**Exercise**
Transcribe every record verbatim.

**Stored items**
· · · · ·
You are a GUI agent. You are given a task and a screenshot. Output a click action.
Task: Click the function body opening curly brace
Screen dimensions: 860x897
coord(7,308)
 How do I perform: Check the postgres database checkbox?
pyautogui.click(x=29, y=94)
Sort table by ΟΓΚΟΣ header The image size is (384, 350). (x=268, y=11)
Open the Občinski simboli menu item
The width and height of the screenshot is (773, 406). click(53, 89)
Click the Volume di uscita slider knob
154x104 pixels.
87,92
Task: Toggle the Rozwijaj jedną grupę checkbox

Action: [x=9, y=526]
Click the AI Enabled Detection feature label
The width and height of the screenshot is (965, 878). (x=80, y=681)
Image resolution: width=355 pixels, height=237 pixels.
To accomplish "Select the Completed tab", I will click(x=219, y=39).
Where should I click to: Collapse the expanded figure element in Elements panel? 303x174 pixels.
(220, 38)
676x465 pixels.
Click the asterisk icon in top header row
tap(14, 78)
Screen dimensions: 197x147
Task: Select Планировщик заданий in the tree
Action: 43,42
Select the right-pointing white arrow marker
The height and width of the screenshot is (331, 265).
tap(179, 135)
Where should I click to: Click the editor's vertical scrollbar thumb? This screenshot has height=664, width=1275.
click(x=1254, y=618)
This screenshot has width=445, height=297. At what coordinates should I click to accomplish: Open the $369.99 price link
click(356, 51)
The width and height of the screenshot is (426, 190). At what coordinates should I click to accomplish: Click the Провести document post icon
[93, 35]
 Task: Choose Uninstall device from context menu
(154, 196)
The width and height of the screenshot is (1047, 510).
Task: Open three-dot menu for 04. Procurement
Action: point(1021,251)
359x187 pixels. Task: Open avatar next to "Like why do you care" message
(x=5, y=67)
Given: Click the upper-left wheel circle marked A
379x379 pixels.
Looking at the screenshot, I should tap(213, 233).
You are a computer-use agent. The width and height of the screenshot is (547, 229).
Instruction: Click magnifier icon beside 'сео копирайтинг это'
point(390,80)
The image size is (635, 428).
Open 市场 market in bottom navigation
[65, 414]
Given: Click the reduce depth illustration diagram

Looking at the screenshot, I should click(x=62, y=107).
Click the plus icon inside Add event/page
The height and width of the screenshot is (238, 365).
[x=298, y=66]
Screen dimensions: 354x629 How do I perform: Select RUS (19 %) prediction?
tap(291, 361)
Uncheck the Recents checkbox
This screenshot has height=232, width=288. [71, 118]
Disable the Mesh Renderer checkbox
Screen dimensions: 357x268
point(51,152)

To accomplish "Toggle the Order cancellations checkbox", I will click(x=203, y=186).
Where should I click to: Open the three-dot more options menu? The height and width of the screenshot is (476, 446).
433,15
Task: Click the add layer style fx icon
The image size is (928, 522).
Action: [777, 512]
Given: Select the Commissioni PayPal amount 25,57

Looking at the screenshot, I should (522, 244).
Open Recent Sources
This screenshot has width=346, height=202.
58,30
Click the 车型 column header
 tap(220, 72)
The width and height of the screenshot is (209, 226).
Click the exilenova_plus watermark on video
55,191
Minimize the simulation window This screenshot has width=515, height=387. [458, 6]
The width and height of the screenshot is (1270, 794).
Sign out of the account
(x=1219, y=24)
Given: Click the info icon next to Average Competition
· · · · ·
**Expected answer**
You are a GUI agent. You are given a task and a screenshot. Output a click action.
Task: Click the function body opening curly brace
Screen dimensions: 860x897
coord(7,308)
 How do I perform: Check the postgres database checkbox?
pyautogui.click(x=29, y=94)
Sort table by ΟΓΚΟΣ header The image size is (384, 350). (x=268, y=11)
Open the Občinski simboli menu item
The width and height of the screenshot is (773, 406). click(53, 89)
Click the Volume di uscita slider knob
154x104 pixels.
87,92
Task: Toggle the Rozwijaj jedną grupę checkbox

Action: [x=9, y=526]
Click the AI Enabled Detection feature label
The width and height of the screenshot is (965, 878). (x=80, y=681)
Image resolution: width=355 pixels, height=237 pixels.
To accomplish "Select the Completed tab", I will click(x=219, y=39).
Where should I click to: Collapse the expanded figure element in Elements panel? 303x174 pixels.
(220, 38)
676x465 pixels.
Click the asterisk icon in top header row
tap(14, 78)
Screen dimensions: 197x147
Task: Select Планировщик заданий in the tree
Action: 43,42
Select the right-pointing white arrow marker
The height and width of the screenshot is (331, 265).
tap(179, 135)
Where should I click to: Click the editor's vertical scrollbar thumb? This screenshot has height=664, width=1275.
click(x=1254, y=618)
This screenshot has width=445, height=297. At what coordinates should I click to accomplish: Open the $369.99 price link
click(356, 51)
The width and height of the screenshot is (426, 190). At what coordinates should I click to accomplish: Click the Провести document post icon
[93, 35]
 Task: Choose Uninstall device from context menu
(154, 196)
The width and height of the screenshot is (1047, 510).
Task: Open three-dot menu for 04. Procurement
Action: point(1021,251)
359x187 pixels. Task: Open avatar next to "Like why do you care" message
(x=5, y=67)
Given: Click the upper-left wheel circle marked A
379x379 pixels.
Looking at the screenshot, I should tap(213, 233).
You are a computer-use agent. The width and height of the screenshot is (547, 229).
Instruction: Click magnifier icon beside 'сео копирайтинг это'
point(390,80)
The image size is (635, 428).
Open 市场 market in bottom navigation
[65, 414]
Given: Click the reduce depth illustration diagram

Looking at the screenshot, I should click(x=62, y=107).
Click the plus icon inside Add event/page
The height and width of the screenshot is (238, 365).
[x=298, y=66]
Screen dimensions: 354x629 How do I perform: Select RUS (19 %) prediction?
tap(291, 361)
Uncheck the Recents checkbox
This screenshot has height=232, width=288. [71, 118]
Disable the Mesh Renderer checkbox
Screen dimensions: 357x268
point(51,152)

To accomplish "Toggle the Order cancellations checkbox", I will click(x=203, y=186).
Where should I click to: Open the three-dot more options menu? The height and width of the screenshot is (476, 446).
433,15
Task: Click the add layer style fx icon
The image size is (928, 522).
Action: [777, 512]
Given: Select the Commissioni PayPal amount 25,57

Looking at the screenshot, I should (522, 244).
Open Recent Sources
This screenshot has width=346, height=202.
58,30
Click the 车型 column header
 tap(220, 72)
The width and height of the screenshot is (209, 226).
Click the exilenova_plus watermark on video
55,191
Minimize the simulation window This screenshot has width=515, height=387. [458, 6]
The width and height of the screenshot is (1270, 794).
Sign out of the account
(x=1219, y=24)
Given: Click the info icon next to Average Competition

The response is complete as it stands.